Pelaku saat diamakan oleh pihak opsnal Polsek Samarinda Ulu
SAMARINDA – kepolisian dari wilayah Samarinda Ulu berhasil mengungkap kasus penganiayaan menggunakan senjata tajam yang sempat membuat resah masyarakat. Seorang pria berinisial FR (25) akhirnya diringkus setelah beberapa waktu melarikan diri usai melakukan penyerangan brutal terhadap seorang warga.
Kapolsek Samarinda Ulu AKP Wawan Gunawan menjelaskan, insiden tersebut terjadi pada Kamis (26/2/2026) sekitar pukul 00.10 Wita di sebuah penginapan di kawasan Jalan Juanda I, Kelurahan Air Hitam. Saat itu, korban tengah berada di dalam kamar bersama seorang rekannya untuk membereskan barang-barang.
Menurutnya, situasi mendadak berubah ketika seseorang mengetuk pintu kamar. Tanpa menaruh curiga, korban membuka pintu tersebut. Namun, pelaku langsung menerobos masuk sambil membawa senjata tajam yang sebelumnya disembunyikan di tubuhnya.
“Begitu pintu dibuka, pelaku langsung masuk dan mengeluarkan parang. Tanpa berbicara banyak, pelaku langsung menyerang korban,” ujar Wawan dalam keterangannya.
Serangan yang terjadi secara tiba-tiba membuat korban tidak memiliki kesempatan untuk menghindar. Ia hanya mampu menangkis sebagian serangan menggunakan tangan, yang justru mengakibatkan luka cukup serius.
“Korban mengalami luka robek di bagian tangan kanan dan pergelangan tangan kiri akibat berusaha menahan sabetan senjata tajam tersebut,” jelasnya.
Usai melakukan aksinya, pelaku langsung meninggalkan lokasi dan berusaha menghilangkan jejak. Aparat kepolisian yang menerima laporan kemudian melakukan penyelidikan dengan mengumpulkan keterangan saksi serta menelusuri keberadaan pelaku.
Upaya tersebut membuahkan hasil setelah tim berhasil menemukan keberadaan FR di kawasan Jalan M. Said, Kecamatan Sungai Kunjang. Pelaku diamankan pada Rabu (9/4/2026) malam tanpa adanya perlawanan.

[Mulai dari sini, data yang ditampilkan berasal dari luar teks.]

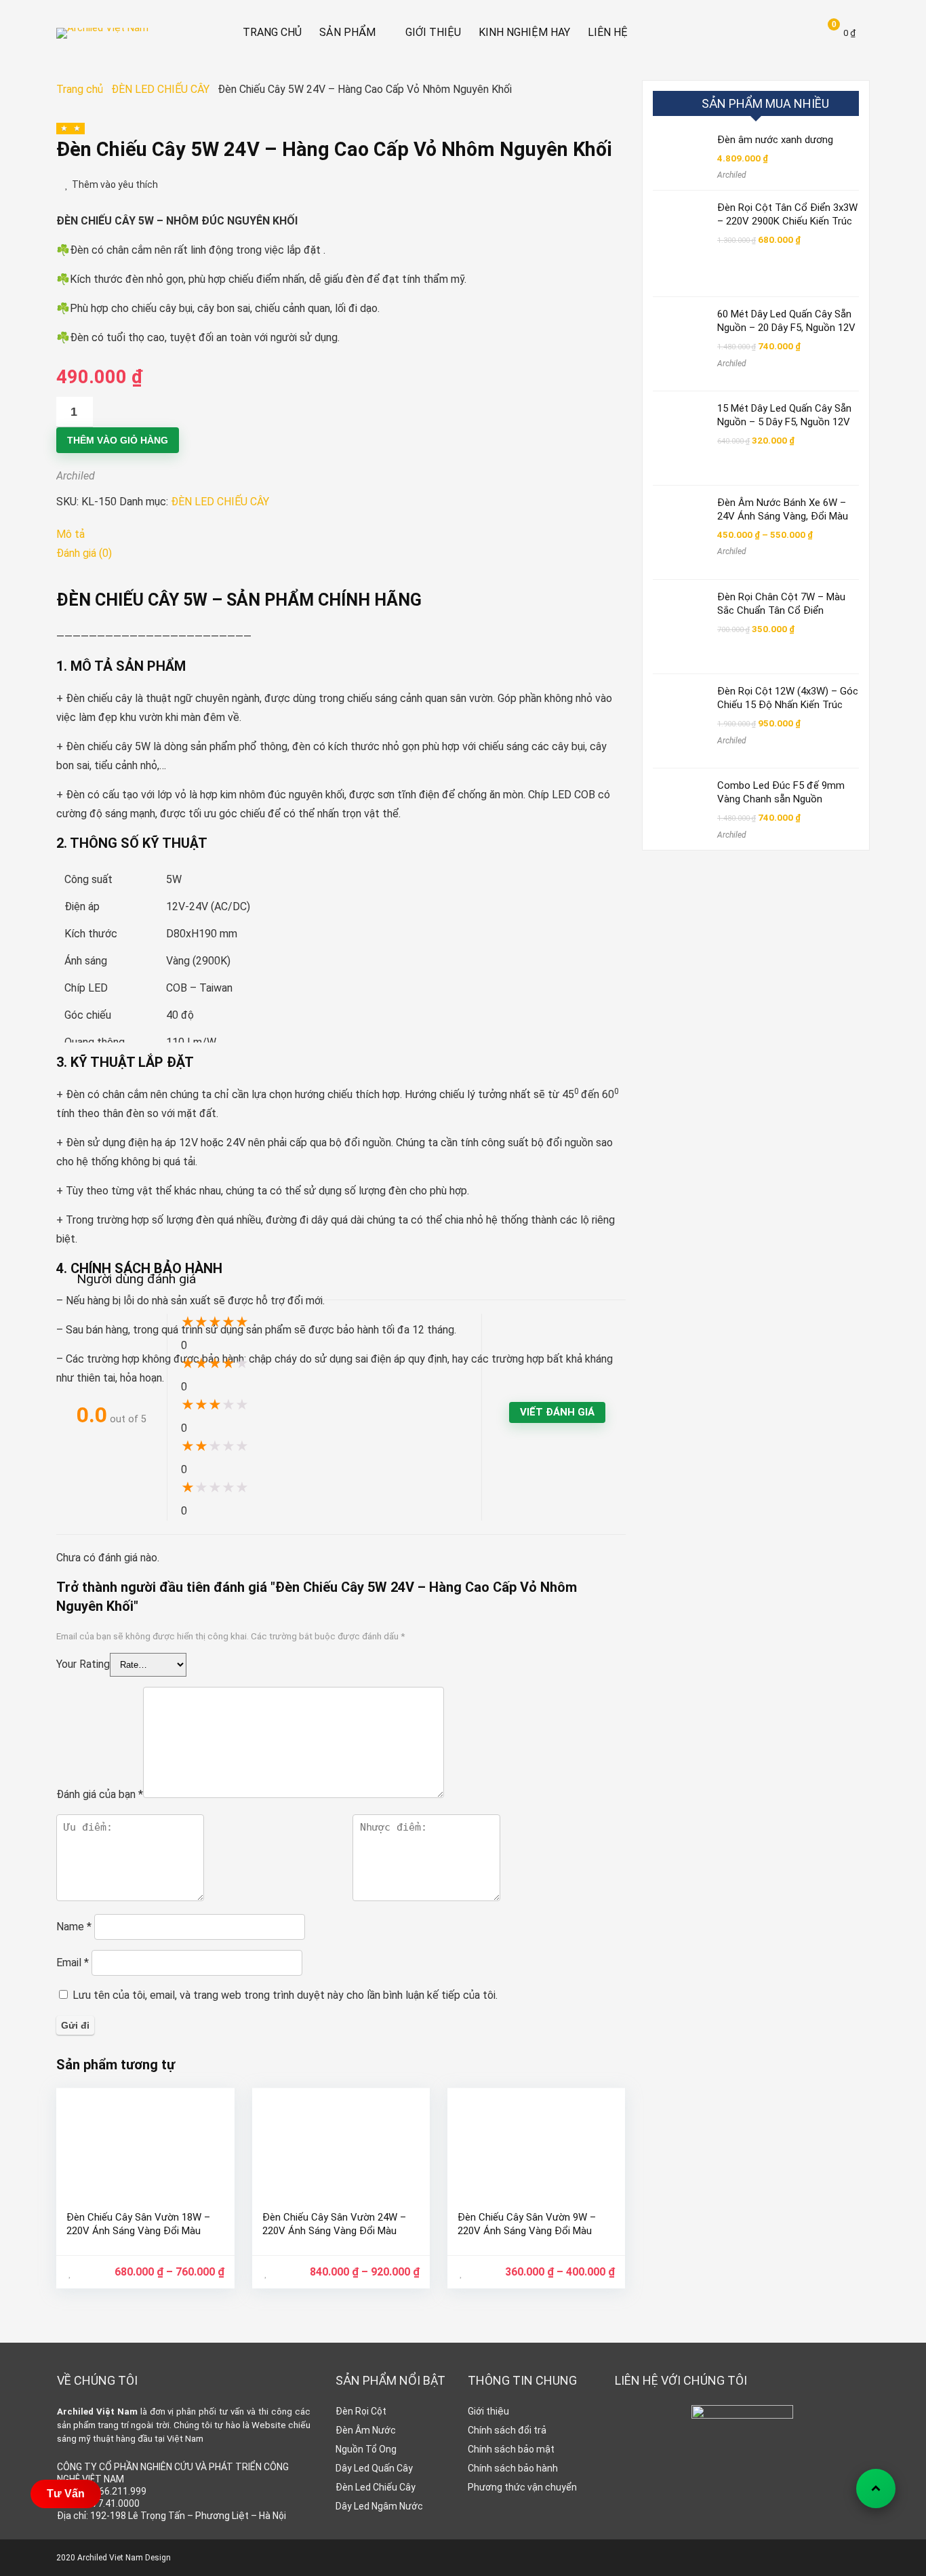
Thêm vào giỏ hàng (117, 440)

“Setelah dilakukan penangkapan, pelaku mengakui seluruh perbuatannya. Saat ini yang bersangkutan sudah diamankan untuk proses hukum lebih lanjut,” ungkapnya.
Polisi juga memastikan bahwa korban telah mendapatkan perawatan medis dan kondisinya terus dipantau. Sementara itu, penyidik masih mendalami motif di balik aksi kekerasan tersebut.
Atas perbuatannya, FR dijerat dengan Pasal 466 KUHP terkait tindak penganiayaan. Pihak kepolisian menegaskan tidak akan memberikan ruang bagi pelaku kejahatan yang mengganggu ketertiban umum.
“Kami berkomitmen menjaga keamanan wilayah. Masyarakat kami imbau untuk segera melapor apabila mengetahui adanya tindak kriminal,” tutupnya.